Os factos no processo principal
- 13.
- A Eurowings efectuou voos regulares e voos charter na Alemanha e na Europa. Em
1993, alugou, por 467 914 DM, uma aeronave à Air Tara Ltd, sociedade anónima
de direito irlandês com sede em Shannon. O valor funcional da aeronave era de
1 320 000 DM. Por decisão de 21 de Maio de 1996, o Finanzamt fixou o imposto
comercial sobre o capital e o lucro de exploração devido pelo ano de 1993,
reintegrando, em conformidade com o artigo 8.°, n.° 7, da GewStg, metade das
rendas efectivamente pagas, ou seja o montante de 233 957 DM, no lucro da
actividade industrial e comercial. Nos termos do artigo 12.°, n.° 2, da GewStg,
reintegrou igualmente o valor funcional da aeronave alugada, ou seja, o montante
de 1 320 000 DM, no capital de exploração.
- 14.
- Em 13 de Junho de 1996, a Eurowings apresentou uma reclamação contra a
decisão do Finanzamt, que a indeferiu por decisão de 8 de Julho de 1996.
- 15.
- Eurowings interpôs então, em 11 de Junho de 1996, recurso para o Finanzgericht
Münster, alegando que os artigos 8.°, n.° 7, e 12.°, n.° 2, da GewStg são
incompatíveis com os artigos 59.° e seguintes do Tratado.
- 16.
- O Finanzgericht refere que, em virtude do direito comunitário, a Eurowings pode
alegar uma discriminação proibida pelo artigo 59.° do Tratado, mesmo que essa
discriminação não a afecte directamente, mas afecte a sociedade locadora de
direito irlandês.
- 17.
- O Finanzgericht salienta igualmente que as sociedades ditas «Limited» de direito
irlandês podem ser equiparadas a sociedades de capitais de direito alemão na
acepção do artigo 1.° da lei relativa ao imposto sobre as sociedades e que, se essas
sociedades alugarem aeronaves na Alemanha, serão consideradas como exercendo
uma actividade industrial e comercial por inteiro, nos termos do artigo 2.° da
GewStg.
- 18.

──────

TAREFAS A RESOLVER
**A.** Reescreva o trecho do texto sobre o caso Eurowings que começa nas palavras "- Eurowings interpôs" e termina depois de "direito irlandês.", trocando "sociedade locadora" por "empresa locadora".
**B.** Indique se cada afirmação está de acordo com o texto sobre o caso Eurowings, respondendo sim ou não e citando as palavras do texto que o decidem: (i) a Eurowings alugou uma aeronave à Air Tara Ltd em 1993; (ii) o valor funcional da aeronave era de 467 914 DM; (iii) a Air Tara Ltd tinha sede em Dublin.
**C.** Escreva a continuação do texto sobre o caso Eurowings a partir do ponto em que termina.
A listagem que se segue é material independente do texto sobre o caso Eurowings.

AMOSTRA DE DADOS
──────

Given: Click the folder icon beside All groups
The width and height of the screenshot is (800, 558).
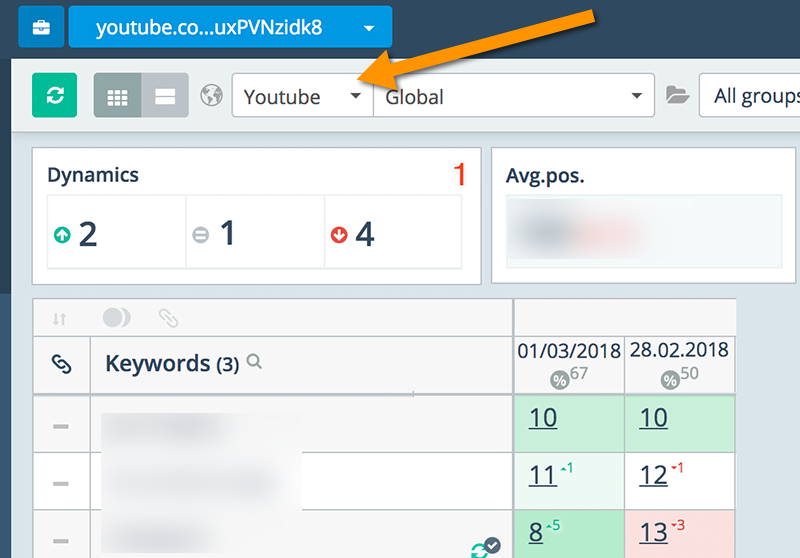Looking at the screenshot, I should point(678,96).
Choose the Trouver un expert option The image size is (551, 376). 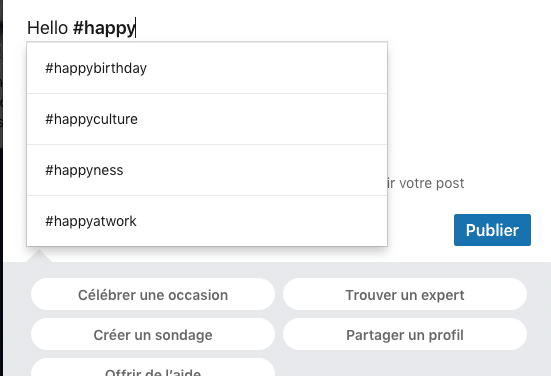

──────

RESPOSTAS
**A.**
- Eurowings interpôs então, em 11 de Junho de 1996, recurso para o Finanzgericht
Münster, alegando que os artigos 8.°, n.° 7, e 12.°, n.° 2, da GewStg são
incompatíveis com os artigos 59.° e seguintes do Tratado.
- 16.
- O Finanzgericht refere que, em virtude do direito comunitário, a Eurowings pode
alegar uma discriminação proibida pelo artigo 59.° do Tratado, mesmo que essa
discriminação não a afecte directamente, mas afecte a empresa locadora de
direito irlandês.

**B.**
(i) Sim: «Em 1993, alugou, por 467 914 DM, uma aeronave à Air Tara Ltd».
(ii) Não: «O valor funcional da aeronave era de 1 320 000 DM».
(iii) Não: «sociedade anónima de direito irlandês com sede em Shannon».

**C.**
- O Finanzgericht salienta que o mecanismo de reintegração da matéria colectável
do imposto comercial sobre o capital e o lucro de exploração tem por origem a
vontade do legislador de garantir que os meios de produção de que o
estabelecimento industrial ou comercial estabelecido na Alemanha dispõe sejam
tributados uma única vez, independentemente da questão de saber se esses meios
foram objecto de financiamento próprios ou externos e se o capital de exploração
é detido em propriedade na acepção do direito civil. É, por conseguinte, inerente
a um tal sistema a previsão de uma excepção para o caso de as rendas ou os bens
económicos em causa já terem sido sujeitos ao impostos comercial sobre o capital
e o lucro de exploração a nível do locador.
- 19.
- O Finanzgericht constata, todavia, que o tratamento fiscal do locatário que aluga
um bem a um locador estabelecido noutro Estado-Membro é menos favorável que
se o locatário alugar esse bem a um locador estabelecido na Alemanha, o que pode
constituir uma discriminação disfarçada contrária ao artigo 59.° do Tratado.
- 20.
- O Finanzgericht duvida de que o objectivo de coerência fiscal possa justificar as
disposições em causa da GewStg. Com efeito, segundo a jurisprudência do Tribunal
de Justiça (acórdãos de 11 de Agosto de 1995, Wielockx, C-80/94, Colect.,
p. I-2493, e de 14 de Novembro de 1995, Svensson e Gustavsson, C-484/93, Colect.,p. I-3955), o objectivo consistente em assegurar a coerência do regime fiscal só
pode justificar uma diferença de tratamento entre residentes e não residentes na
condição de o inconveniente fiscal imposto ao nacional de um Estado-Membro ser
compensado por uma vantagem fiscal correspondente em relação a esse mesmo
nacional, de modo que este último não sofra qualquer discriminação. Uma simples
conexão indirecta entre o benefício fiscal concedido a um contribuinte e o
tratamento fiscal desfavorável imposto a um outro contribuinte não pode justificar
uma discriminação entre residentes e não residentes. A este respeito, o
Finanzgericht indica que, num despacho de 30 de Dezembro de 1996 (BStBl. II
1997, p. 466), o Bundesfinanzhof considerou ser duvidoso que as disposições em
matéria de reintegração na matéria colectável, constantes dos artigos 8.°, ponto 7,
segundo período, e 12.°, n.° 2, ponto 2, segundo período, da GewStg sejam
compatíveis com a proibição de discriminação enunciada nos artigos 59.° e
seguintes do Tratado, embora este mesmo órgão jurisdicional tenha admitido essa
compatibilidade numa decisão mais antiga (acórdão de 15 de Junho de 1983, BStBl.
II 1984, p. 17).
- 21.
- Finalmente, o Finanzgericht pergunta se é preciso ter em conta o facto de a
sociedade locadora de direito irlandês não pagar qualquer imposto comparável ao
imposto comercial sobre o capital e o lucro de exploração e beneficiar dos
«privilégios de Shannon» sob a forma de um imposto sobre as sociedades de 10%.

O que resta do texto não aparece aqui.